• **Work to complete**
Pull every line containing "coordinates" from the entries.

(Stored data entries)

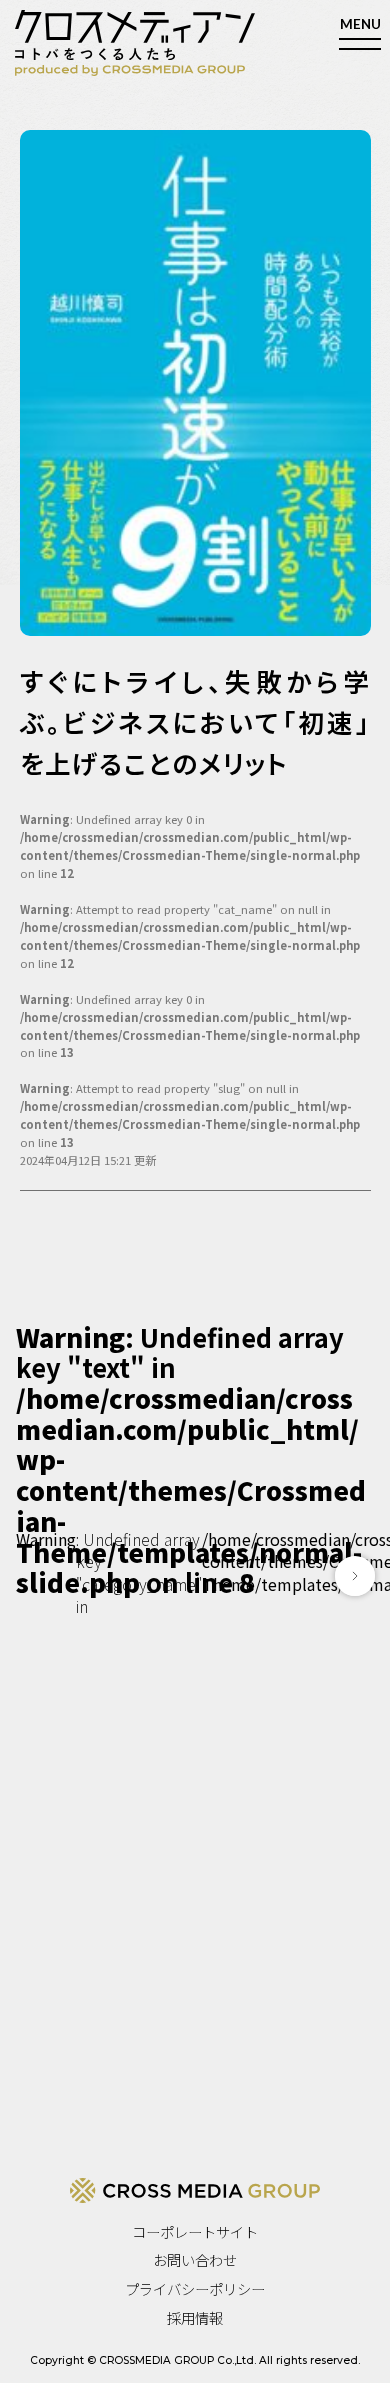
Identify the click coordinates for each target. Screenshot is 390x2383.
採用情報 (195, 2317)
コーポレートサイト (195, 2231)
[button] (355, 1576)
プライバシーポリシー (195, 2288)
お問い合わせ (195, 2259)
---
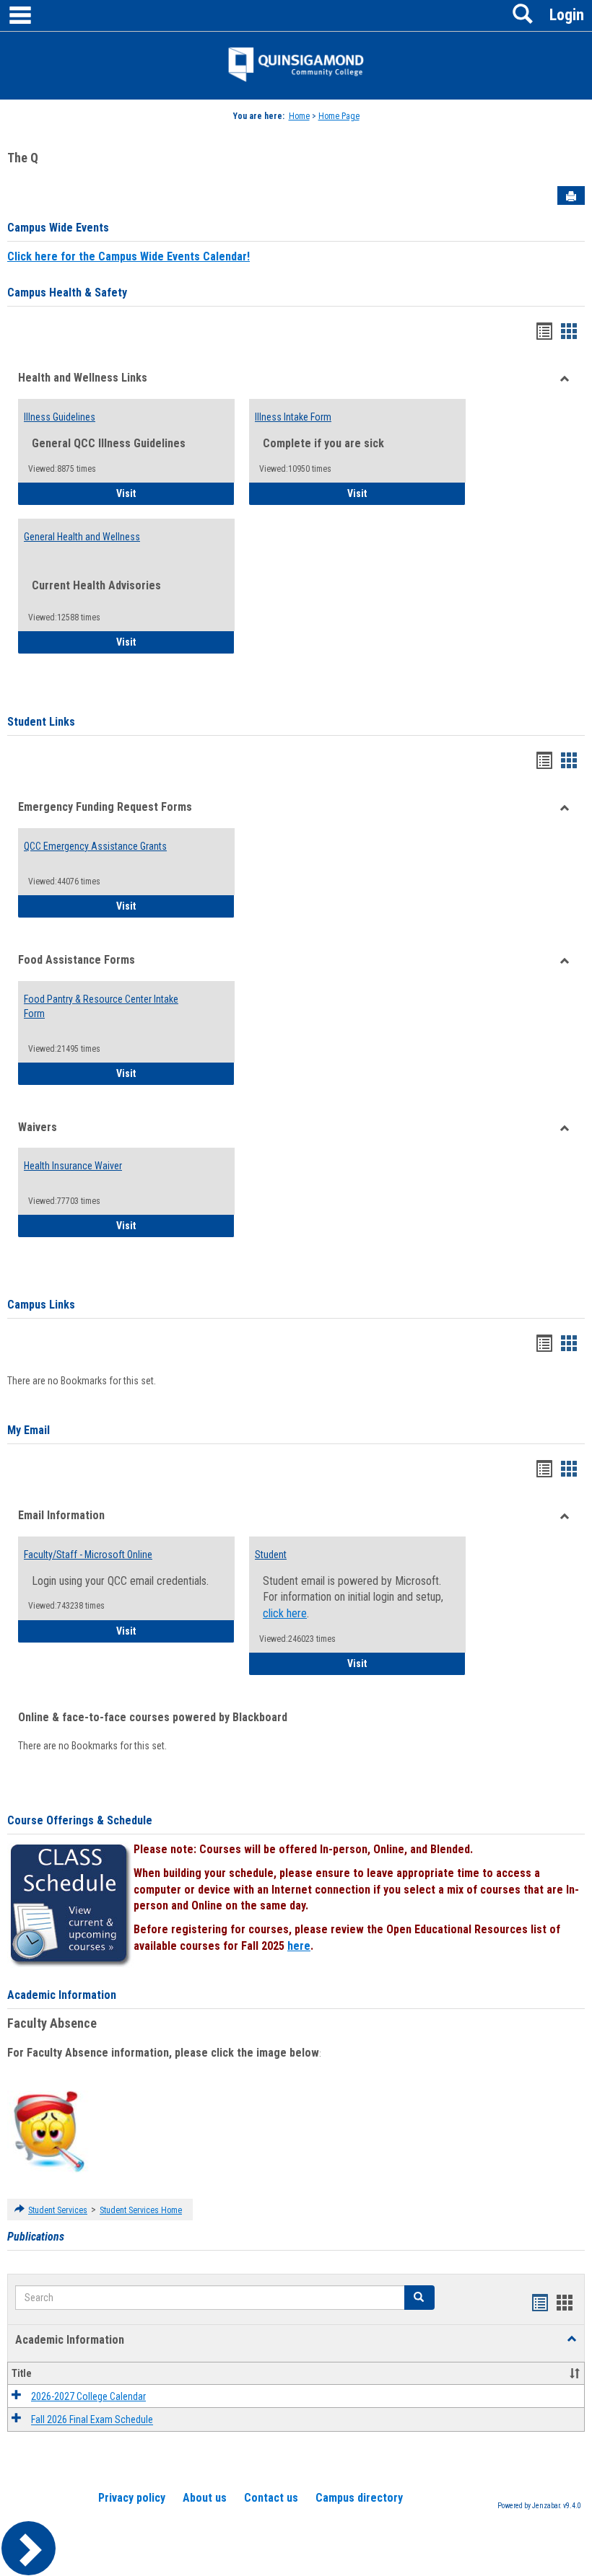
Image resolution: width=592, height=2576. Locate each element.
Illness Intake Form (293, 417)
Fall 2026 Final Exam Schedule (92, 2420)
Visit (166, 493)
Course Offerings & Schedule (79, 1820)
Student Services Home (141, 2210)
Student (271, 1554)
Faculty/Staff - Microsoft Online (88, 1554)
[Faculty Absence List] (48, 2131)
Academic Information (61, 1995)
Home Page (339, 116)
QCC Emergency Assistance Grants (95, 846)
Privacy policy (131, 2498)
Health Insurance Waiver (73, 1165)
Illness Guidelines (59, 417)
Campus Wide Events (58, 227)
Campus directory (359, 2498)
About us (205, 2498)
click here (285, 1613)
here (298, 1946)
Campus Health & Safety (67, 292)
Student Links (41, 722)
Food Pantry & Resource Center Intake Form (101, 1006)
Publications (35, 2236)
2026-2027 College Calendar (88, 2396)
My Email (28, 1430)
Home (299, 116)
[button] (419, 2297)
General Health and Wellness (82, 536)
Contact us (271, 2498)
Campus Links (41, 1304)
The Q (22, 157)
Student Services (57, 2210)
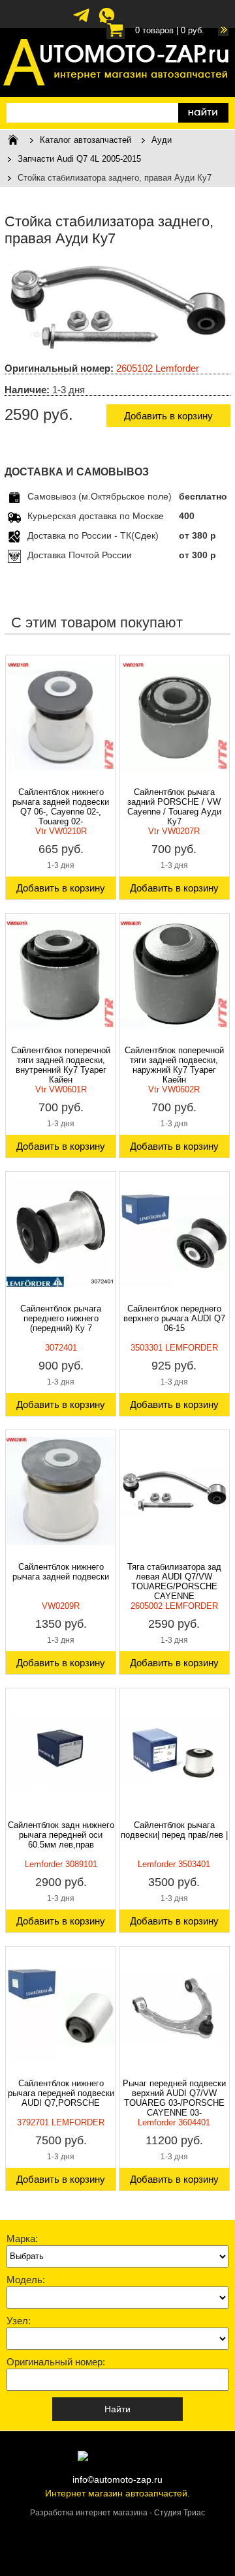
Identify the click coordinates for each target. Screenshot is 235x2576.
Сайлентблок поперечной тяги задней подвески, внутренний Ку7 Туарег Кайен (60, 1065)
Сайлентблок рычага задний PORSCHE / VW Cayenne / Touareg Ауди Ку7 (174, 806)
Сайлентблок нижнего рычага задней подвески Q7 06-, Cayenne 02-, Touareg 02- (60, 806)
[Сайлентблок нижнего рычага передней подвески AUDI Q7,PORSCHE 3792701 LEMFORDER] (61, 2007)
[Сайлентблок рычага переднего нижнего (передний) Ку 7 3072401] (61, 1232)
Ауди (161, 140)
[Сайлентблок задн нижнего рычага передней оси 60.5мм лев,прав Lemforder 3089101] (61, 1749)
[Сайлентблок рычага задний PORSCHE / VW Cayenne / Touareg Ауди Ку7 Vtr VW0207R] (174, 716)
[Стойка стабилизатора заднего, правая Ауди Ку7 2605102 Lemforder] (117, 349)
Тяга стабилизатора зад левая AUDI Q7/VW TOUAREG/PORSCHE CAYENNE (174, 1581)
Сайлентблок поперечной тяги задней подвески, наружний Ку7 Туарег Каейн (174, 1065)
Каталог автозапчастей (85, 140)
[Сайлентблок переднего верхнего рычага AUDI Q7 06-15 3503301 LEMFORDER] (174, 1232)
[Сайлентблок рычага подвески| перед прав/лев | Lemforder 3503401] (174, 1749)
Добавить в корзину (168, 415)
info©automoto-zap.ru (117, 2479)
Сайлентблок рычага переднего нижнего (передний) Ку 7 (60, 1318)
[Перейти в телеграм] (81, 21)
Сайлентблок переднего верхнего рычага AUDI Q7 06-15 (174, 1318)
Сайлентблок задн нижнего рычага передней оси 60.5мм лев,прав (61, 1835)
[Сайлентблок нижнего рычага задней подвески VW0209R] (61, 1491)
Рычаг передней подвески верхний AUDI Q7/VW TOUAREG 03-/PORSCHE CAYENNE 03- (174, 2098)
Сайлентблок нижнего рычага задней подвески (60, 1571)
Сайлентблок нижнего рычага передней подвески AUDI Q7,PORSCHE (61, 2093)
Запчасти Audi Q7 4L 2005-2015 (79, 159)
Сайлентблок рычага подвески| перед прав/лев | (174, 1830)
--
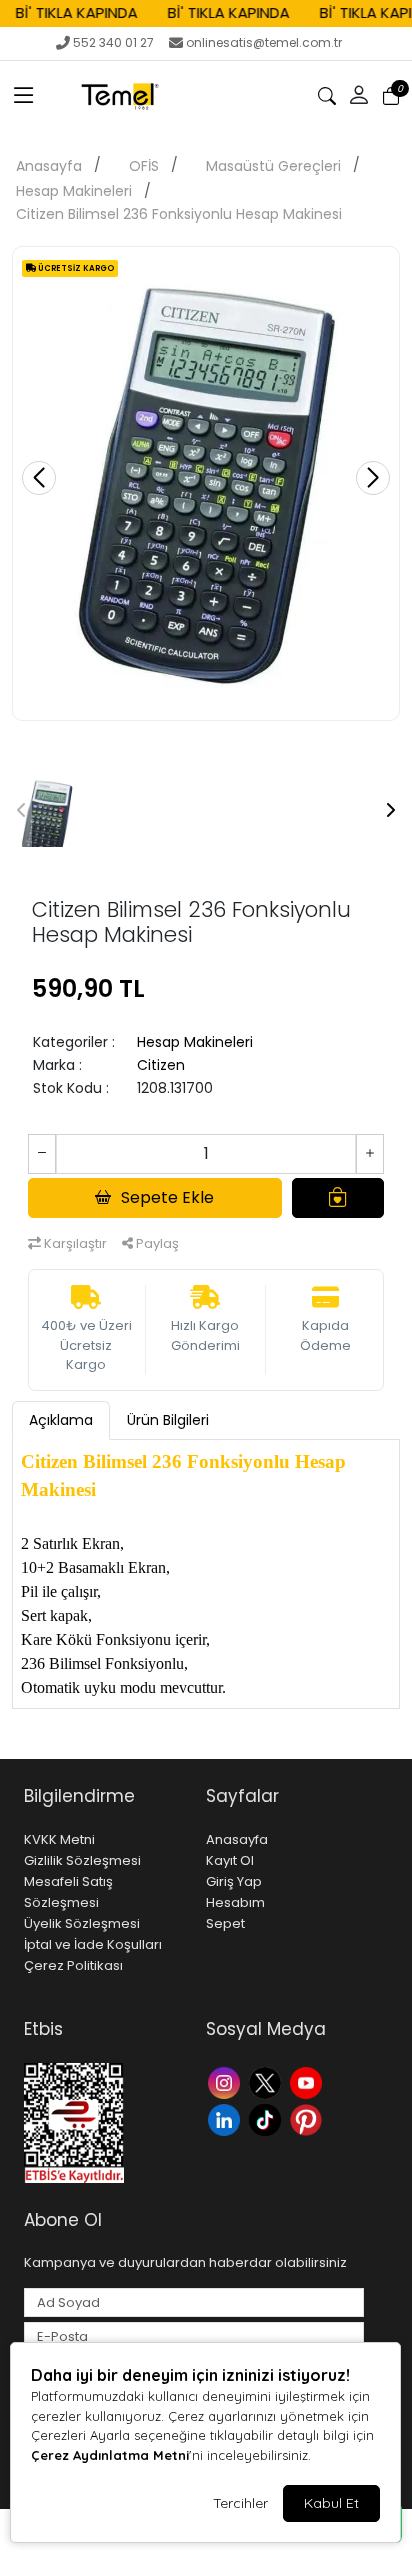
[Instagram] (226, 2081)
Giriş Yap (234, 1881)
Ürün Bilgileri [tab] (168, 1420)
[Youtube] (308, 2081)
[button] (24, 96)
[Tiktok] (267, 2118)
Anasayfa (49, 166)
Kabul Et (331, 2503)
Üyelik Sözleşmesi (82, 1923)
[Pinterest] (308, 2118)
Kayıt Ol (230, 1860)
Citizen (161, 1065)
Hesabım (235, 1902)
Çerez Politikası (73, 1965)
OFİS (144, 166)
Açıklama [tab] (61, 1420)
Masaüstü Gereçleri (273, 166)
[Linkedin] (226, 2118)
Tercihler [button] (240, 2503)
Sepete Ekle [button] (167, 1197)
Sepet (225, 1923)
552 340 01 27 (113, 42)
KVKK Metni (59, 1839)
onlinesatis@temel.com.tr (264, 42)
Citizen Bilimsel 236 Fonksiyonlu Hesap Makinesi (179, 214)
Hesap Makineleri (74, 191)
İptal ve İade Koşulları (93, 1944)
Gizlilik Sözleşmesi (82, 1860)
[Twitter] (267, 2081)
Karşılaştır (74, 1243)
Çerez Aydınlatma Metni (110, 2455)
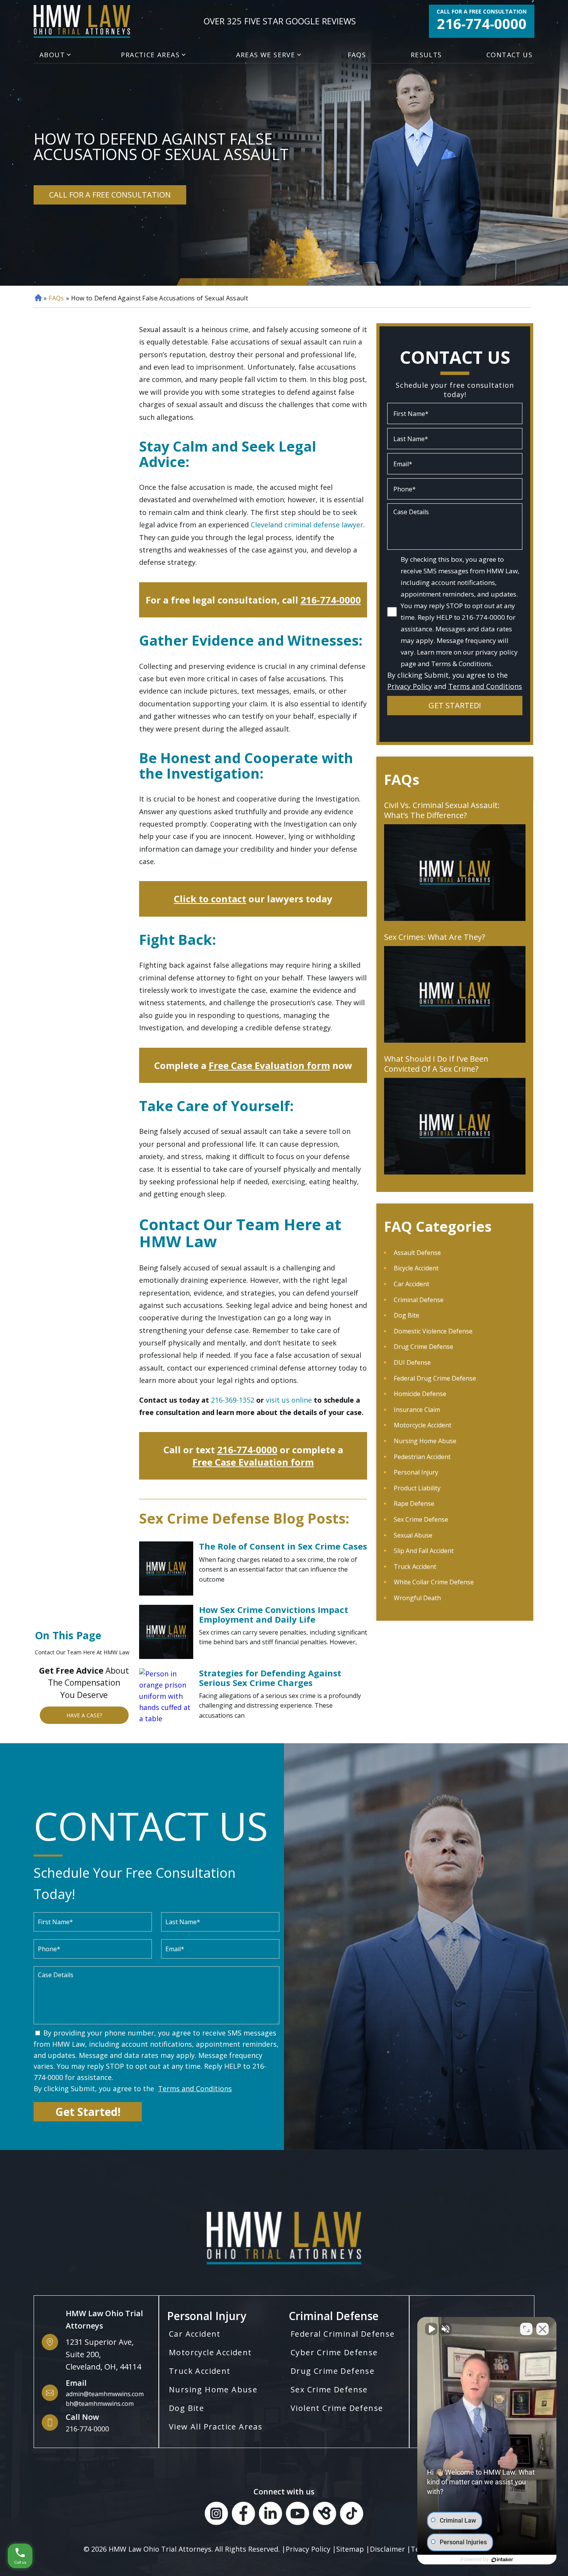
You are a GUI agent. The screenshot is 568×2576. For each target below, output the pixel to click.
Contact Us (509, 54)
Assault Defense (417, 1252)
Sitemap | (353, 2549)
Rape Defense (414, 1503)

• **Answer for the task**
Identify the click coordinates for each target. Screenshot is 390x2383.
Identify the click coordinates for each target. Screenshot is 235x2576.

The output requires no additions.